I recently wrote how I am not a fan of change. As a planner and a creature of habit (see: routine) it is really difficult for me to just let things go and fly by the seat of my pants. Some call it trust issues. Whatever. I just don’t like change. Not. One. Single. Bit. But sometimes, I crave it. Aren’t feelings so weird and conflicting sometimes?
As I was reflecting on this post, I realized that in those moments where I feel like time is crawling by are the moments I need to be open to change. These are the times when God is working in me, and the only way that I can grow from an experience is to allow change.

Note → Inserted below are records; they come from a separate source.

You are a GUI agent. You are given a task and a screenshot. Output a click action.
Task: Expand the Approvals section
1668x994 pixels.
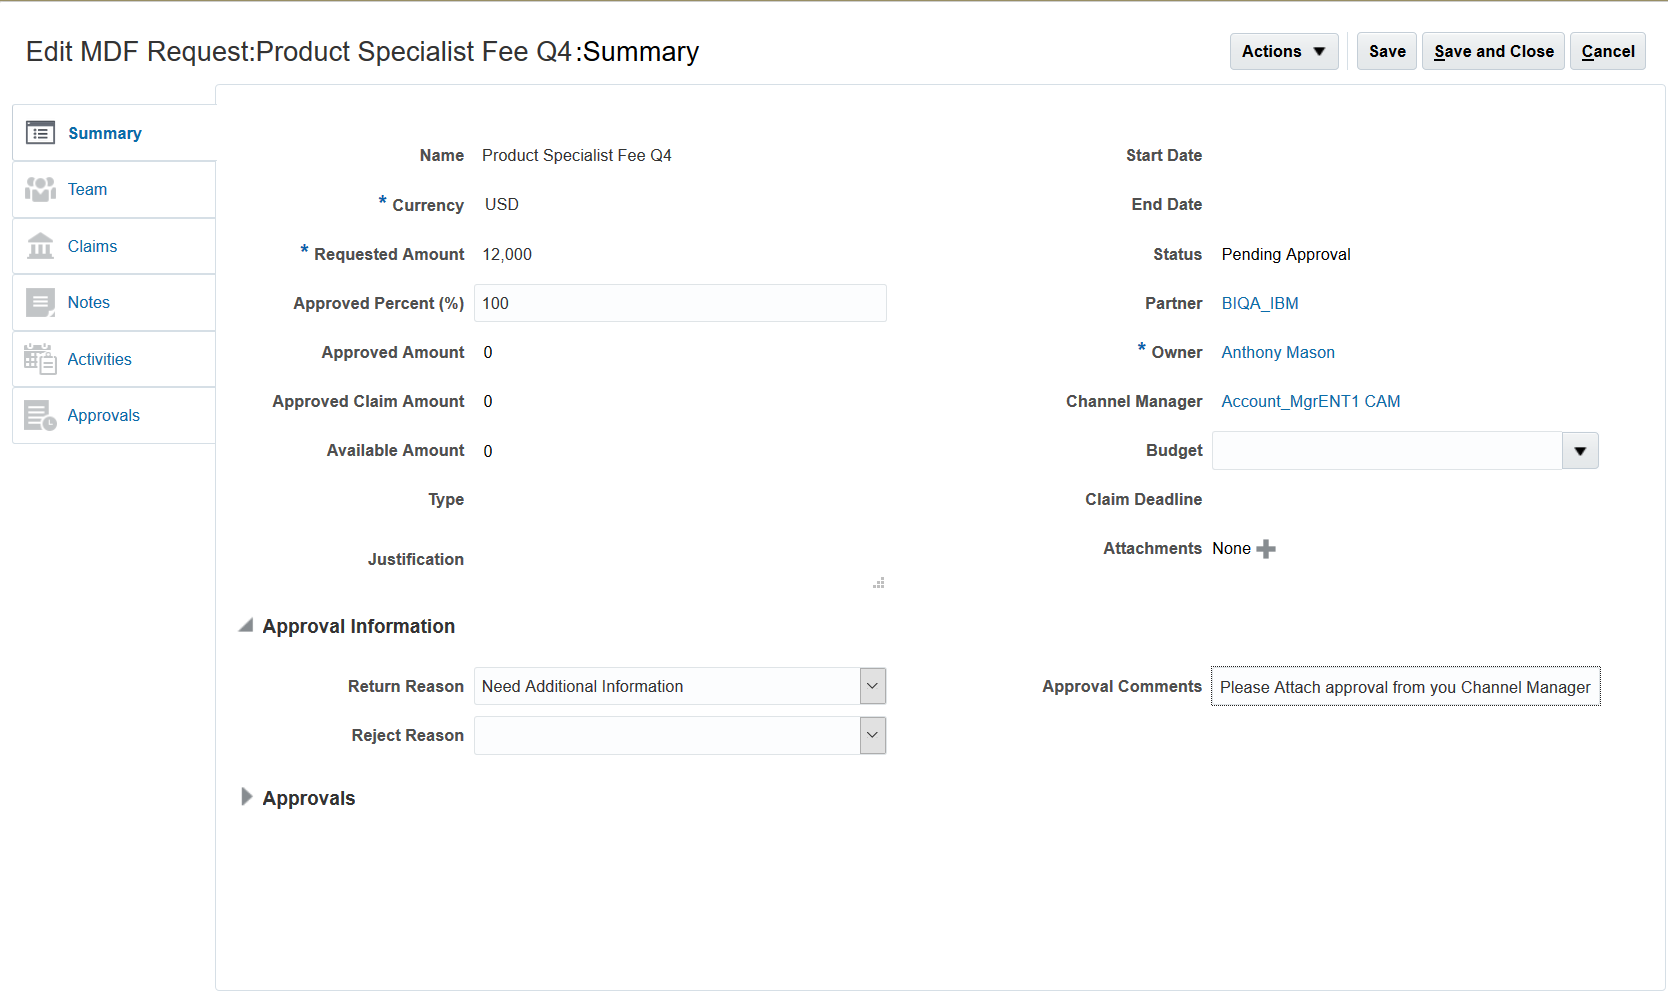pos(246,797)
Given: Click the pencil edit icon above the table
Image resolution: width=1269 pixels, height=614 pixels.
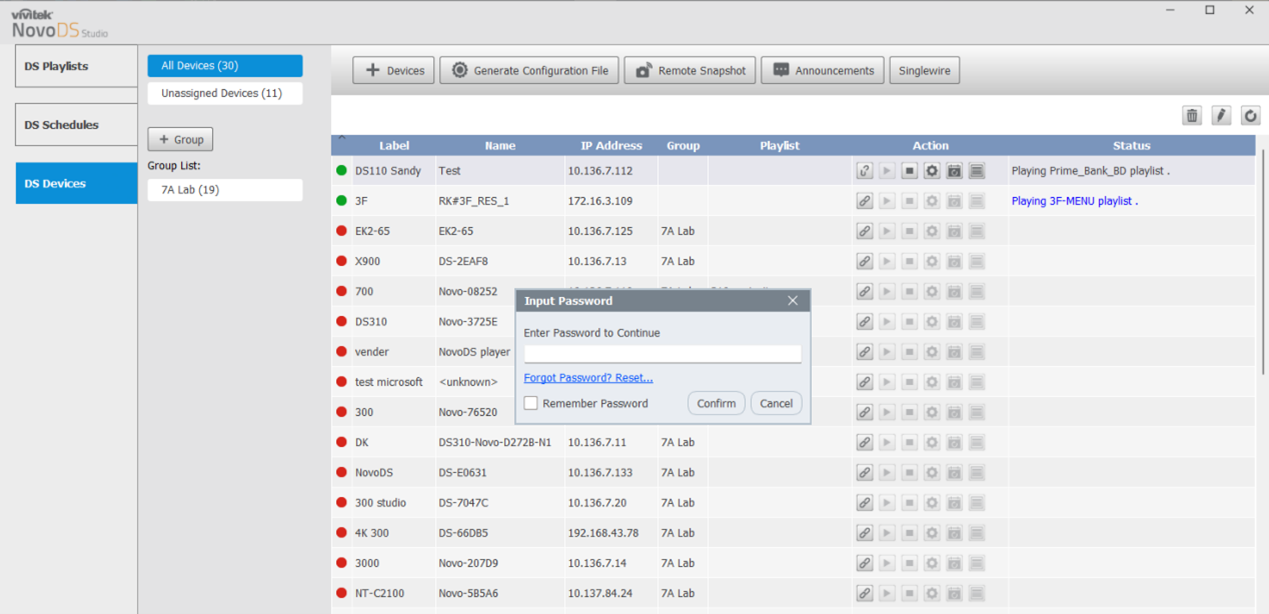Looking at the screenshot, I should tap(1221, 116).
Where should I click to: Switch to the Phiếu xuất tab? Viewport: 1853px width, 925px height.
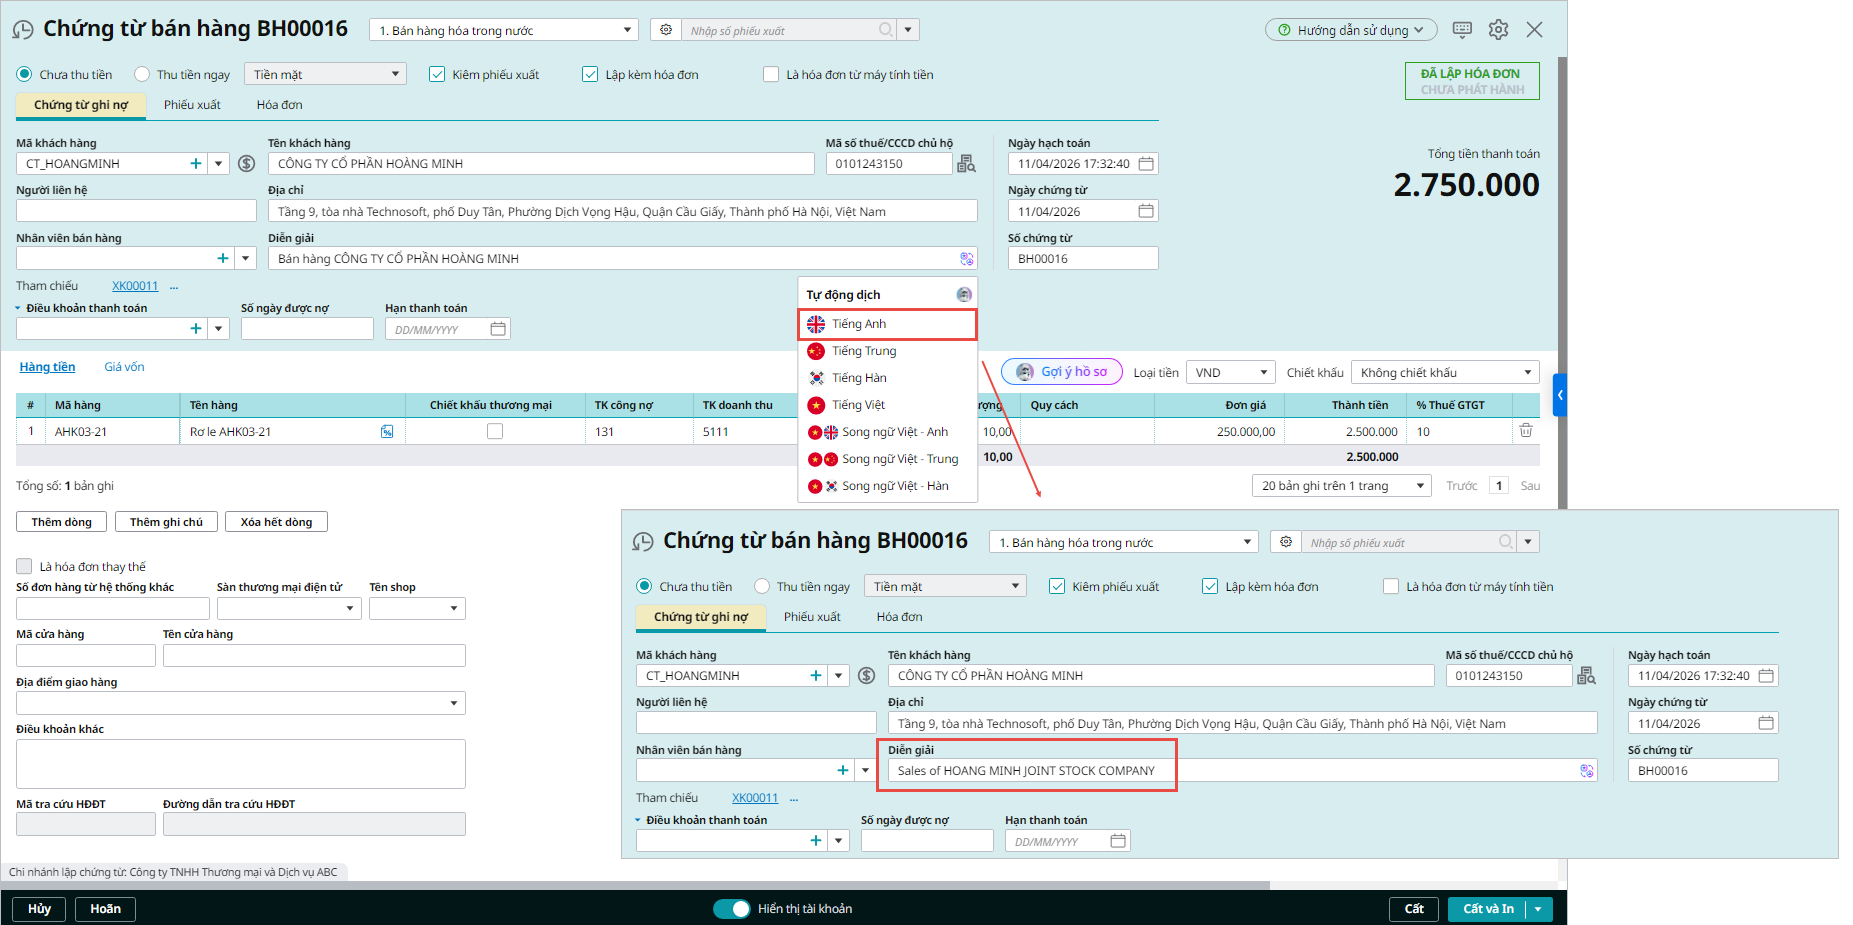click(x=192, y=105)
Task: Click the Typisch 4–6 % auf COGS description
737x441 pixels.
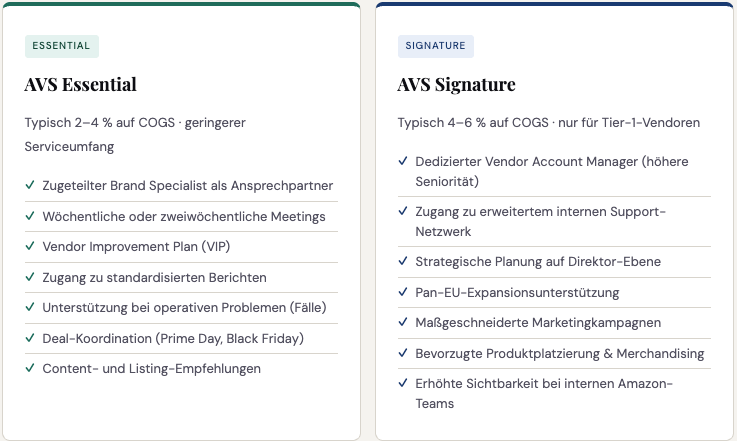Action: click(x=549, y=123)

With that said, we are really in for a year of changes. Moving, new house, new rooms to organize and decorate, new schedules, new normals. Our “normal” as it is will change drastically, and part of that makes me cringe. I like comfortable. I like knowing what is going to come next in my day to day and be able to predict. Quite frankly, I don’t know HOW this whole moving thing is going to go. It freaks me out. I have laid in bed at night wondering things like “Will it be weird to have a bedroom so close to the kids?”, “Will the kids even like moving?”, “How long will it take me to get used to the fridge being on the left side of the kitchen as opposed to the right side?”, and “Where will we PUT everything?”. (Seriously, I have issues.)
So after my brain calms down, I take a deep breath and remind myself that change is good. I can do this. We can do this. It’s going to take time and patience, but it will be so worth it.